**WHAT IS ASKED:**
A. Transcribe everything in the ESG investing article from "One interesting landmark" down to "alongside financial factors.".
B. Repeat word for word everything in the rows from the first row down to the line containing "Action: pyautogui.click(x=784, y=187)", both ends included.
##### ARTICLE #####
On the back of these growing concerns and activism, a new investing methodology has emerged to track businesses that are improving in these areas rapidly. This trend is known as ESG investing.
What Is ESG Investing?
The acronym ESG stands for environmental, social, and governance. These are the areas this investing methodology focuses on. The environmental side of this trend focuses on how businesses are working to reduce the negative impact they have on the ecosystem by reducing pollution, deforestation, and damage to the fauna.
Meanwhile, the social side of ESG investing is focused on how companies deal with the impact they have on society and human behavior by implementing policies that affect diversity, privacy protection, human rights, and labor conditions.
Finally, governance deals with corporate structures and their alignment to what is considered healthy principles such as transparency, fairness, and legality. These principles are expected to be upheld through the implementation of sound corporate governance schemes and by regulating executive compensation and political influence to the extent that it does not harm society.
One interesting landmark that could have set in motion the chain of events that brought ESG investing to where it is now was a decision from ExxonMobil’s shareholders in 2017 that pushed for the creation of a report about the impact that the company had on the environment.
The decision came roughly a year after the Paris Climate Accord was signed and possibly sounded the alarm for senior managers and investors about how organized groups of shareholders could make a difference when it comes to pushing companies to adopt more ESG-friendly policies.
Note: ESG criteria is used by investors to analyze companies and assess how these corporations compare to their peers in terms of performance when considering environmental, social, and governance factors alongside financial factors.
How ESG Investing Works
In essence, ESG investing focuses on finding companies whose policies and actions contribute to improving aspects that belong to the three areas outlined above.
##### INPUT DATA #####
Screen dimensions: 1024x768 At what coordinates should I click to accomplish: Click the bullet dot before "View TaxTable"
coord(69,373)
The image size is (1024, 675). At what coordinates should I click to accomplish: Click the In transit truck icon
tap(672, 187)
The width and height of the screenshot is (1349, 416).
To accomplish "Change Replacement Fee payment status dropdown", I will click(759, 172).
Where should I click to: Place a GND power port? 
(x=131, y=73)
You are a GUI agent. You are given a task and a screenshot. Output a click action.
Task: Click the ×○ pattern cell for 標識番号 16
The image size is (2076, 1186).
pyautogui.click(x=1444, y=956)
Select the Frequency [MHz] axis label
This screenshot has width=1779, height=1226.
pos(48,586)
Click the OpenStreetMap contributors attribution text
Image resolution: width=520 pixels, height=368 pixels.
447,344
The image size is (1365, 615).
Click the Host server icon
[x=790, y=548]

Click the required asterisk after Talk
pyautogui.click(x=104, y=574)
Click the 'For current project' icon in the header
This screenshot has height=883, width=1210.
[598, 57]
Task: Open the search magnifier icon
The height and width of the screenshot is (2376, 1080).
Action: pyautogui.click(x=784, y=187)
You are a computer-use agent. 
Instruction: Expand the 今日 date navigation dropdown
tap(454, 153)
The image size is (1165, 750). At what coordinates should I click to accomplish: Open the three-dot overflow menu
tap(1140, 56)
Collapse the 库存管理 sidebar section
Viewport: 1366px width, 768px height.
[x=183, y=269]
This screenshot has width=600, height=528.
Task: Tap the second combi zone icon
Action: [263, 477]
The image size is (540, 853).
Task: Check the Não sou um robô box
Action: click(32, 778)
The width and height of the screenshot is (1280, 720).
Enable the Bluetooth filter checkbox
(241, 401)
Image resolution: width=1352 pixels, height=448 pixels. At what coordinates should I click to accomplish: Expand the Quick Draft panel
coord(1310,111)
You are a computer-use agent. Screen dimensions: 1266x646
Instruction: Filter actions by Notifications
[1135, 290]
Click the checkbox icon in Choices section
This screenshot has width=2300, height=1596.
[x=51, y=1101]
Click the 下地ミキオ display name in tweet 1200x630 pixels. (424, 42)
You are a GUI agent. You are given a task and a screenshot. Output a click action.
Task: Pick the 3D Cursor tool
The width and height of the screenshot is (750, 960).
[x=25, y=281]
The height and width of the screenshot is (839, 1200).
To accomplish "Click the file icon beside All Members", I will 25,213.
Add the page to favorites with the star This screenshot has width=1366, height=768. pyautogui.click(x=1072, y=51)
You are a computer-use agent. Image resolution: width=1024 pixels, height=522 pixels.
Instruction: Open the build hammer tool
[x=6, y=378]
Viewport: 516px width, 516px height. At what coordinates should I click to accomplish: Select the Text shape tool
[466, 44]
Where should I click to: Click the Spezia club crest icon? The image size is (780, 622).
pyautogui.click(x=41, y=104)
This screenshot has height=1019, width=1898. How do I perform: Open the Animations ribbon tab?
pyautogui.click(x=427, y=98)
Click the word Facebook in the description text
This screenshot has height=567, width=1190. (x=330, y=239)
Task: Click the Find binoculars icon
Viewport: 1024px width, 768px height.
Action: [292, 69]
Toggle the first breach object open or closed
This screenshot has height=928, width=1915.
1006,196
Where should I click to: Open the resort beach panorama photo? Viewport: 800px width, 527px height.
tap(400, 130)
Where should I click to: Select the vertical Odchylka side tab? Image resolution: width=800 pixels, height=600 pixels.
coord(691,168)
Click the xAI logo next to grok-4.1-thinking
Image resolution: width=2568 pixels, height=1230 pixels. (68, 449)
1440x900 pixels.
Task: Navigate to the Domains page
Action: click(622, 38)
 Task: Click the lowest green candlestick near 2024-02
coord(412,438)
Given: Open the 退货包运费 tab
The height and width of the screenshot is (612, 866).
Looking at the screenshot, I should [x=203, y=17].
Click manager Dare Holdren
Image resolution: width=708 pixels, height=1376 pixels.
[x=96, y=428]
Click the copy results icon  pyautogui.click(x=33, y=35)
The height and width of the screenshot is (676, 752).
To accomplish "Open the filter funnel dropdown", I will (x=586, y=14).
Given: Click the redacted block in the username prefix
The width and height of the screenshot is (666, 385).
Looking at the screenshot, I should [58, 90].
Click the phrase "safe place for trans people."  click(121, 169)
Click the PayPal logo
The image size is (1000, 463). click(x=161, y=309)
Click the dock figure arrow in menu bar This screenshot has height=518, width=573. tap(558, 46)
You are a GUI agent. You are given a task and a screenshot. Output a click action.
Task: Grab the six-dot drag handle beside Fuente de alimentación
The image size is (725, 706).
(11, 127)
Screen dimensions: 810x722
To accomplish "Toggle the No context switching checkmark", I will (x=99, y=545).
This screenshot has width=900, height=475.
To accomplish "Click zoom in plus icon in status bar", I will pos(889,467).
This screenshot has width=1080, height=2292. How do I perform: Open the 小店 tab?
#####
**ANSWERS TO EACH TASK:**
A.
One interesting landmark that could have set in motion the chain of events that brought ESG investing to where it is now was a decision from ExxonMobil’s shareholders in 2017 that pushed for the creation of a report about the impact that the company had on the environment.
The decision came roughly a year after the Paris Climate Accord was signed and possibly sounded the alarm for senior managers and investors about how organized groups of shareholders could make a difference when it comes to pushing companies to adopt more ESG-friendly policies.
Note: ESG criteria is used by investors to analyze companies and assess how these corporations compare to their peers in terms of performance when considering environmental, social, and governance factors alongside financial factors.

B.
Screen dimensions: 1024x768 At what coordinates should I click to accomplish: Click the bullet dot before "View TaxTable"
coord(69,373)
The image size is (1024, 675). At what coordinates should I click to accomplish: Click the In transit truck icon
tap(672, 187)
The width and height of the screenshot is (1349, 416).
To accomplish "Change Replacement Fee payment status dropdown", I will click(759, 172).
Where should I click to: Place a GND power port? 
(x=131, y=73)
You are a GUI agent. You are given a task and a screenshot. Output a click action.
Task: Click the ×○ pattern cell for 標識番号 16
The image size is (2076, 1186).
pyautogui.click(x=1444, y=956)
Select the Frequency [MHz] axis label
This screenshot has width=1779, height=1226.
pos(48,586)
Click the OpenStreetMap contributors attribution text
Image resolution: width=520 pixels, height=368 pixels.
447,344
The image size is (1365, 615).
Click the Host server icon
[x=790, y=548]

Click the required asterisk after Talk
pyautogui.click(x=104, y=574)
Click the 'For current project' icon in the header
This screenshot has height=883, width=1210.
[598, 57]
Task: Open the search magnifier icon
The height and width of the screenshot is (2376, 1080).
Action: pyautogui.click(x=784, y=187)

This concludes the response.